Manderley’s Shadows and Rhododendrons: Daphne du Maurier’s Gardened Imagination
This botanical history post was featured on The Daily Gardener podcast:
May 13, 1907
Birth of Daphne du Maurier, the English novelist whose pages grow thick with leaves—rhododendrons fifty feet tall, azaleas perfuming memory, and hothouse orchids with a hint of danger.
Her work inspired Alfred Hitchcock (Rebecca, Jamaica Inn, and The Birds), and her gardens haunt and bewitch.
From Rebecca:
I saw that the garden had obeyed the jungle law, even as the woods had done.
The rhododendrons stood fifty feet high, twisted and entwined with bracken, and they had entered into alien marriage with a host of nameless shrubs, poor, bastard thing that clung about their roots as though conscious of their spurious origin.
A lilac had mated with a copper beech, and to bind them yet more closely to one another, the malevolent ivy, always an enemy to grace, had thrown her tendrils about the pair and made them prisoners.
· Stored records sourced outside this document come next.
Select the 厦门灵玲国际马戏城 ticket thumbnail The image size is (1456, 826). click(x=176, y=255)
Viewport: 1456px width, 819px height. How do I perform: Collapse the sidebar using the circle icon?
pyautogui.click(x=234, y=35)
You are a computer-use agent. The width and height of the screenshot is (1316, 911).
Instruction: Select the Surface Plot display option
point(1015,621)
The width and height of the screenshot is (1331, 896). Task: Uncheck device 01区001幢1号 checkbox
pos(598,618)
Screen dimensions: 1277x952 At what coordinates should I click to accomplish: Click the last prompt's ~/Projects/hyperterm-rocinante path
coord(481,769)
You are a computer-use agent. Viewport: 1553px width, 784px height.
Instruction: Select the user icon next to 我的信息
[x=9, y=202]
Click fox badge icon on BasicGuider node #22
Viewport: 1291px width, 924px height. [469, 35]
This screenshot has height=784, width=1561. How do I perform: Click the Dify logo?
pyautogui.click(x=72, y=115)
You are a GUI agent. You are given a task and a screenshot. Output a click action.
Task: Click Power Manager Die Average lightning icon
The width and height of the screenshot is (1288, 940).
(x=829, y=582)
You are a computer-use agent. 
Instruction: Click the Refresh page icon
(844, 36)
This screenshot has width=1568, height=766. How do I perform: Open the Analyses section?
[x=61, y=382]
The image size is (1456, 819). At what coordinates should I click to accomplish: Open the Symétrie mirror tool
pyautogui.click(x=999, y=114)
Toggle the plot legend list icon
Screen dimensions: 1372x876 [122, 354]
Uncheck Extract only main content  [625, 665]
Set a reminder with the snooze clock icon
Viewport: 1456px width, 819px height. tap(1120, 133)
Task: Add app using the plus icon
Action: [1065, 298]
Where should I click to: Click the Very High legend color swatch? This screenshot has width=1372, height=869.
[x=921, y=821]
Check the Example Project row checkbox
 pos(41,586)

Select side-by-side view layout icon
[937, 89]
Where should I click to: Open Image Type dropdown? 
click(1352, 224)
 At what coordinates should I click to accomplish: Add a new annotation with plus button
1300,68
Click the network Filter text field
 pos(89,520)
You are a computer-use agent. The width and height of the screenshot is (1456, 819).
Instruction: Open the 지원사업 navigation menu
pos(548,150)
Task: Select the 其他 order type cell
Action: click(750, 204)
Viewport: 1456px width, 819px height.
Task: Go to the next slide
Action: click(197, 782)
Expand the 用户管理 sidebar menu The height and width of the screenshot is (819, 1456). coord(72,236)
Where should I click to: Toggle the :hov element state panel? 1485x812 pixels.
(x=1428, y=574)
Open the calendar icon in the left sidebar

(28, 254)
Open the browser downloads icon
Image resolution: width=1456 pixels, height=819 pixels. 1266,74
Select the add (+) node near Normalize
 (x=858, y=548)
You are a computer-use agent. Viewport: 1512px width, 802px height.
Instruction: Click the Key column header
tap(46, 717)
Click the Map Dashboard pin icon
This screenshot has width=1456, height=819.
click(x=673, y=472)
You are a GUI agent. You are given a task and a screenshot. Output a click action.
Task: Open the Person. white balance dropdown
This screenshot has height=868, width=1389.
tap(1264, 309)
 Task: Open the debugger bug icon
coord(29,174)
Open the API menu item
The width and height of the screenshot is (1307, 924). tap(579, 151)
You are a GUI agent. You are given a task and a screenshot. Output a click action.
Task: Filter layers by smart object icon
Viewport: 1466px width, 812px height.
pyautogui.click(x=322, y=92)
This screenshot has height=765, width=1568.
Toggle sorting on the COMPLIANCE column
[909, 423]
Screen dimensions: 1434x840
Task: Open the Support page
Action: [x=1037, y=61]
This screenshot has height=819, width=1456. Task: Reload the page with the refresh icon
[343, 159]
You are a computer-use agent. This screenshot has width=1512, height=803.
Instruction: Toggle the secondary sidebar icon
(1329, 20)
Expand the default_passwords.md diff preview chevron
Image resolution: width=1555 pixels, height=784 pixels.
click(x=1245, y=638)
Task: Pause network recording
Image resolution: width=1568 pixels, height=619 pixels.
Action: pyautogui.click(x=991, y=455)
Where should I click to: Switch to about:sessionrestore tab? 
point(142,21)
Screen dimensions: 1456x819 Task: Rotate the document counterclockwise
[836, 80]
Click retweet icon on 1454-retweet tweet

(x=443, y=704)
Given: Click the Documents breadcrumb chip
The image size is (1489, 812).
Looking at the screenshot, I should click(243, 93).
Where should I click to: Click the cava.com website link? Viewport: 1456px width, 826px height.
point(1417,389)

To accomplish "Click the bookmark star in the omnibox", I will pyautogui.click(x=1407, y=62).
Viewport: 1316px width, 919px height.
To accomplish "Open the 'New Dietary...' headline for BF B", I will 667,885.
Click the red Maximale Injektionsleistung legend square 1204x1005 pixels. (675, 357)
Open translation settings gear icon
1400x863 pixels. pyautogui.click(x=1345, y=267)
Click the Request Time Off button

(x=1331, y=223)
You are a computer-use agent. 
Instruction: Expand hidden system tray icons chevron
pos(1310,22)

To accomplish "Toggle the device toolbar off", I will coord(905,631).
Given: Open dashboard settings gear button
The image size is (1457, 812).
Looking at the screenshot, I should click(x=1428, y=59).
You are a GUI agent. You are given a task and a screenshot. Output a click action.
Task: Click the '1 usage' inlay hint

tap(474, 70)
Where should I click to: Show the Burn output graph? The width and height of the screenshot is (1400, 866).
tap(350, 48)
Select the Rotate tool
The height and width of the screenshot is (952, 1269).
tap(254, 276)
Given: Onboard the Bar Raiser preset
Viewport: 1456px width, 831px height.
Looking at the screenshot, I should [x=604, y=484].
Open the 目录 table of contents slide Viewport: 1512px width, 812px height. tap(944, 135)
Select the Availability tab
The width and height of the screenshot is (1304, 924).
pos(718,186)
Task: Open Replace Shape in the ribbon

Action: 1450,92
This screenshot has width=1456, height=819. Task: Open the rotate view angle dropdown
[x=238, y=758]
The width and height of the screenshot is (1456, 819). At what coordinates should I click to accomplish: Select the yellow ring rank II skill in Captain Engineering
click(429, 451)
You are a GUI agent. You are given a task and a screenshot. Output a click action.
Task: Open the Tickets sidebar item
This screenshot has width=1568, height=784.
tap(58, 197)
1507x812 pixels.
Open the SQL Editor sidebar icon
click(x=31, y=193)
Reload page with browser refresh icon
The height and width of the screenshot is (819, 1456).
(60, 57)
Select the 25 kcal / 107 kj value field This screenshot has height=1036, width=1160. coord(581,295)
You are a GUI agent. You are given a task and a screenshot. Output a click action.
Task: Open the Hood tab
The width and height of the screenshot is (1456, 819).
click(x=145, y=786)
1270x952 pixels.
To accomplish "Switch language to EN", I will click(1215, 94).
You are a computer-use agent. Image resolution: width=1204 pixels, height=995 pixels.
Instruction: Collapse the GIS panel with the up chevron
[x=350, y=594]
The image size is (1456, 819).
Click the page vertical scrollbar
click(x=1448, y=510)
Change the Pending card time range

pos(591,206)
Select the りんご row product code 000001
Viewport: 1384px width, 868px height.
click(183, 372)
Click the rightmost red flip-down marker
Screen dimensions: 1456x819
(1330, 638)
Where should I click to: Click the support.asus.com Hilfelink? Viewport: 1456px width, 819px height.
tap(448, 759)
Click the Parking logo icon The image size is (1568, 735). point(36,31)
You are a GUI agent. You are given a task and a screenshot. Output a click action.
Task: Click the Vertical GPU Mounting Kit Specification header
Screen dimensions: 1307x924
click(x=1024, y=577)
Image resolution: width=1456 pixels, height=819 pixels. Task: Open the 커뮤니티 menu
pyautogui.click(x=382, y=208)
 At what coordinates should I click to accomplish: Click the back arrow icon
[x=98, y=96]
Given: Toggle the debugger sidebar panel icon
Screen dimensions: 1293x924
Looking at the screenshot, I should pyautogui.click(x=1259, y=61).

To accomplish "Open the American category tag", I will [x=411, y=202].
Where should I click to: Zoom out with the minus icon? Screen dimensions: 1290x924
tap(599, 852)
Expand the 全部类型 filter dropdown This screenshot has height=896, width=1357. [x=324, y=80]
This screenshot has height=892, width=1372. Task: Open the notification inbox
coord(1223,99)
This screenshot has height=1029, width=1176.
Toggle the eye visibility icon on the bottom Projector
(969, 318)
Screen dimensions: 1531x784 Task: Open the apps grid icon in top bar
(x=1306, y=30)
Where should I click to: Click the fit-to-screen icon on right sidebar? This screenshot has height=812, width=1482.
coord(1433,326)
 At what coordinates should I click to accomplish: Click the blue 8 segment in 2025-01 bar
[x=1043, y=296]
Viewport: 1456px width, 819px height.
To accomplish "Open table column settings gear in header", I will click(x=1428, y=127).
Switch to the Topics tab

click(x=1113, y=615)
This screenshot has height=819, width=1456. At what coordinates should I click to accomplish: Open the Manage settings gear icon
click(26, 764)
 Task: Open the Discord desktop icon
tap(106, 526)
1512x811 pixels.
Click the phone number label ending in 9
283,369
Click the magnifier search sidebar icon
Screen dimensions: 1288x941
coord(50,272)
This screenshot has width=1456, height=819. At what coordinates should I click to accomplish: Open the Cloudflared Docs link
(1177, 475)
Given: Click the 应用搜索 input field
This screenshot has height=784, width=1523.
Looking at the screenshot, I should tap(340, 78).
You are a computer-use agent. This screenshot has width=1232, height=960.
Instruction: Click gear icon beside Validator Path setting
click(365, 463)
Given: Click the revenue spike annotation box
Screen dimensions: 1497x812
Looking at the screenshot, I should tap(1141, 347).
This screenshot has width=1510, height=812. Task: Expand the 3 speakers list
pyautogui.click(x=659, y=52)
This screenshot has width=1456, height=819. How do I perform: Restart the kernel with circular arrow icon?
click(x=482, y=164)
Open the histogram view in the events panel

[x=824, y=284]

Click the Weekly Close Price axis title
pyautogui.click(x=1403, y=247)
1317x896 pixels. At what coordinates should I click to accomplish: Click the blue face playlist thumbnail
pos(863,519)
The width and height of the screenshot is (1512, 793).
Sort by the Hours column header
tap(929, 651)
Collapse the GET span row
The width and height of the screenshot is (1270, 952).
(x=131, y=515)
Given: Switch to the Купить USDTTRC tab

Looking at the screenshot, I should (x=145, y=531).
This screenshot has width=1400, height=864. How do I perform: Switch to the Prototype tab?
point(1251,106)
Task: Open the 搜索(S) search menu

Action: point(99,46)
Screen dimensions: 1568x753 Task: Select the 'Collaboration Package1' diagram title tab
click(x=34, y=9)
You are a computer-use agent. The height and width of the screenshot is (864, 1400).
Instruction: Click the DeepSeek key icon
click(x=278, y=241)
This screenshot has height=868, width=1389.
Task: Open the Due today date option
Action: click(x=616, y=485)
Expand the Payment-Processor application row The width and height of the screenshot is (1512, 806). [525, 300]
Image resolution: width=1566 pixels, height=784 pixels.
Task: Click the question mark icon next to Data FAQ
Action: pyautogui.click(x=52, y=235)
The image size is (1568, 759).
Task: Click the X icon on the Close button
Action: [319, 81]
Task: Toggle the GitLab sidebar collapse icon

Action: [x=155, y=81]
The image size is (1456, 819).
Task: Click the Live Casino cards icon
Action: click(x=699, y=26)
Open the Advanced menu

And from The King’s General:
I was a tiny child again at Radford, my uncle’s home, and he was walking me through the glass houses in the gardens. There was one flower, an orchid, that grew alone; it was the color of pale ivory, with one little vein of crimson running through the petals. The scent filled the house, honeyed and sickly sweet. It was the loveliest flower I had ever seen.
I stretched out my hand to stroke the soft velvet sheen, and swiftly my uncle pulled me by the shoulder.
‘Don’t touch it, child. The stem is poisonous.'
Her daughters recalled a home always filled with flowers; on the page, too, the blooms never quite behave.